### Task to complete
Copy task, pictures excluded: set down exactly the lines from the one containing "Task: Click the" to the end of the data below.

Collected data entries
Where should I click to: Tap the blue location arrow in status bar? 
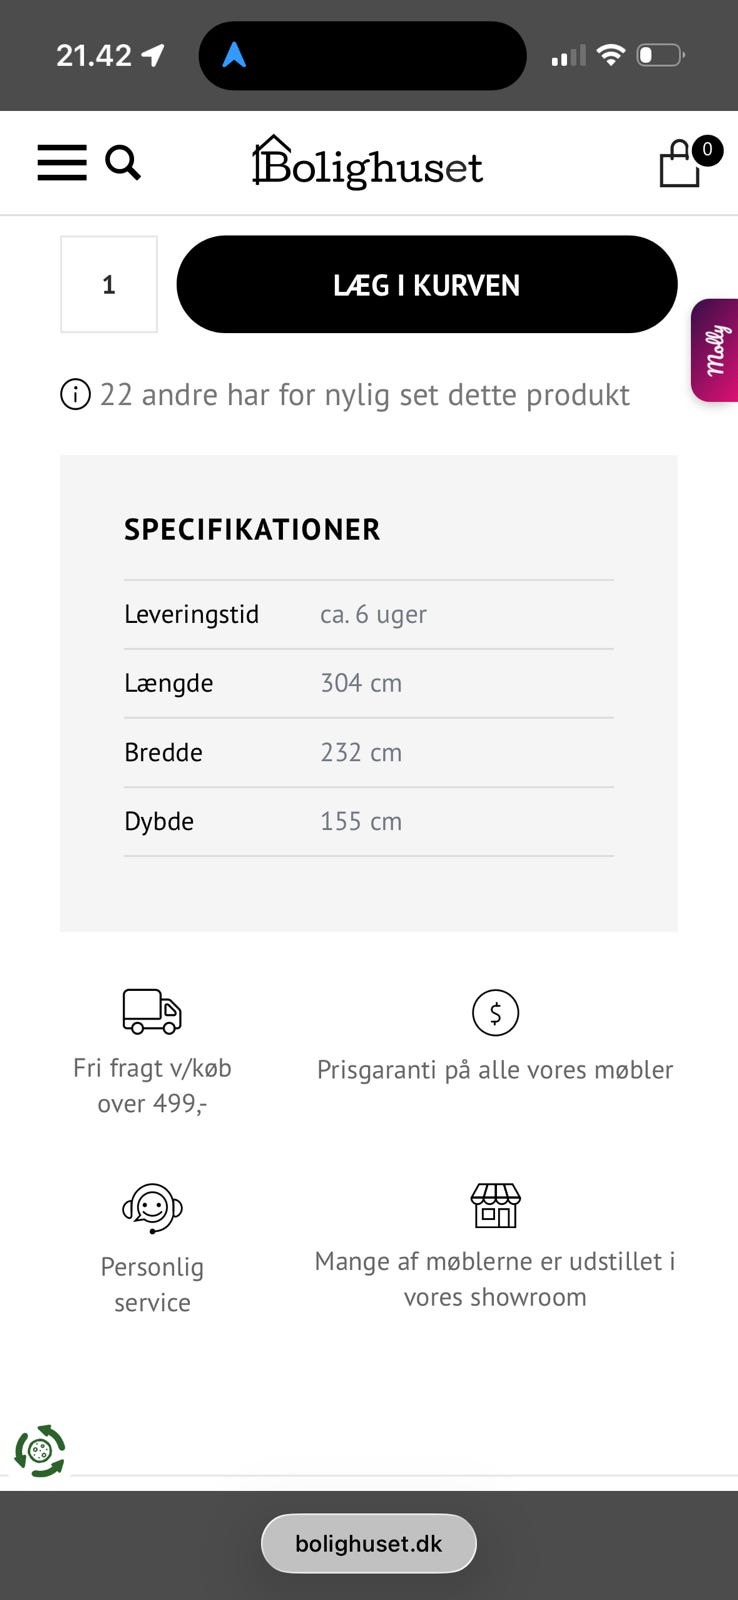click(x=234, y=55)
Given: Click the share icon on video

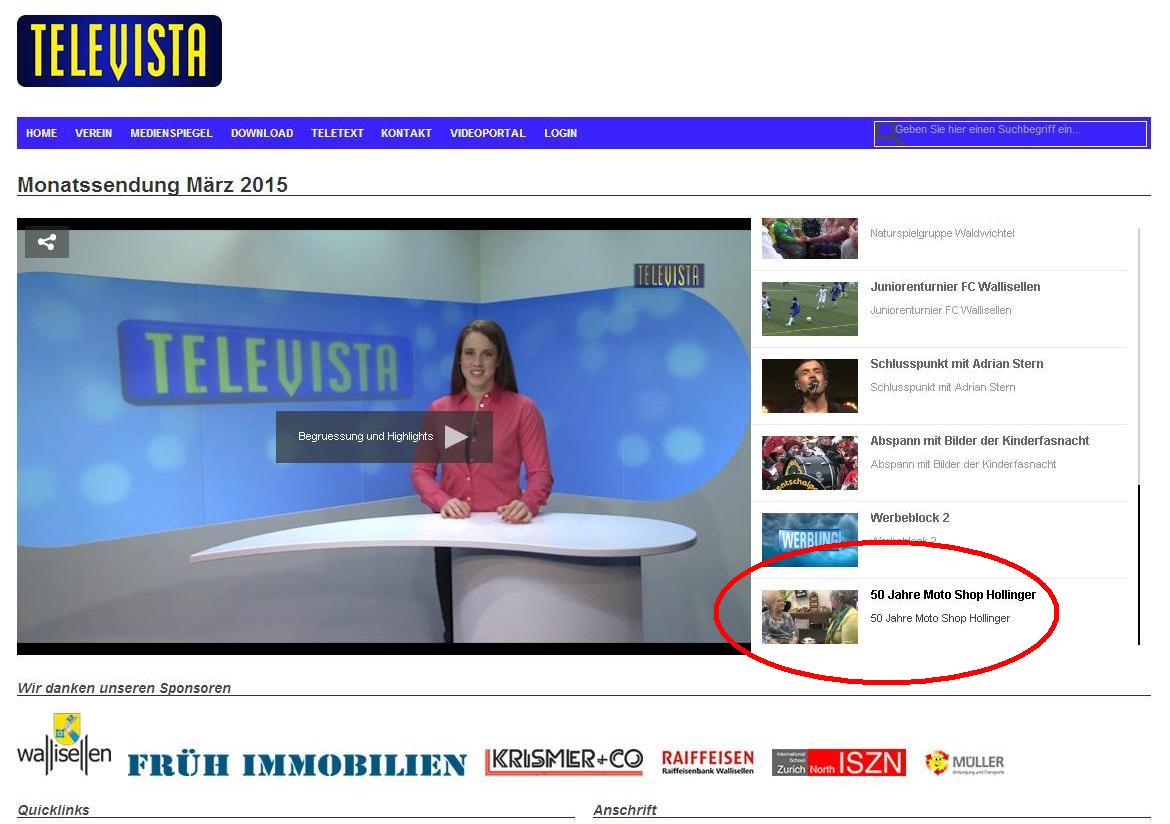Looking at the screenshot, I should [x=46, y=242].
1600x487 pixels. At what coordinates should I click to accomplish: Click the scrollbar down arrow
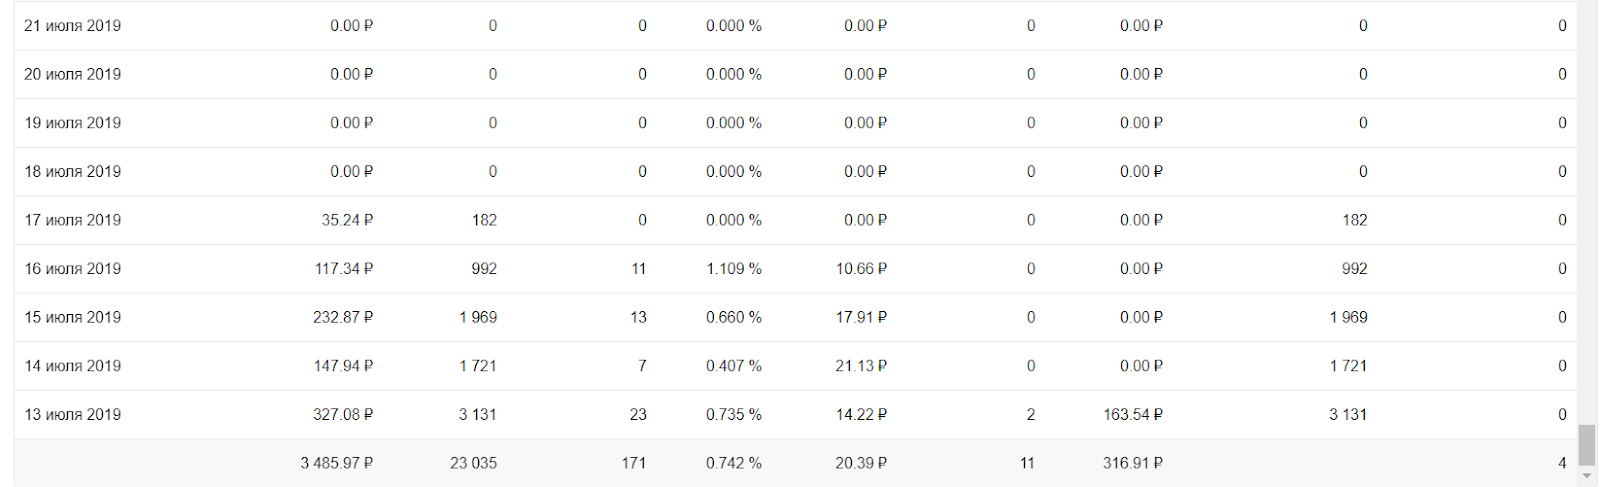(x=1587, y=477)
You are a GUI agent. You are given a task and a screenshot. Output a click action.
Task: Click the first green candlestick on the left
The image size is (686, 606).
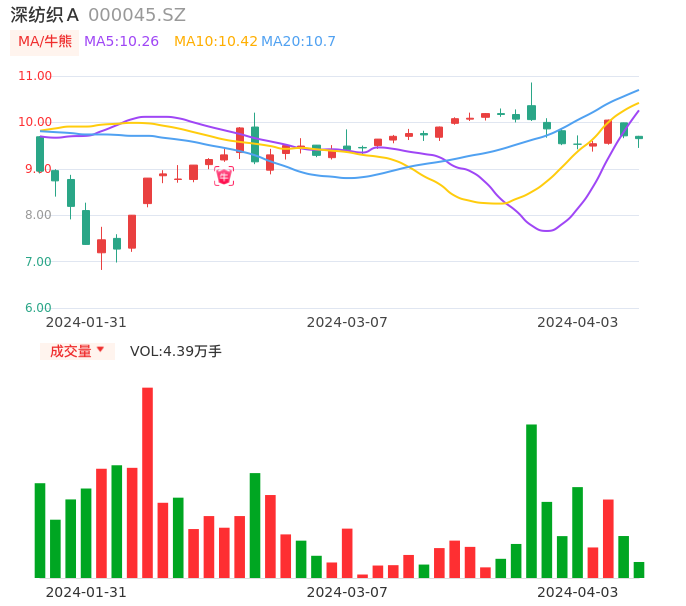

### Exercise response
Task: Click the first green candlestick on the left
The image size is (686, 606).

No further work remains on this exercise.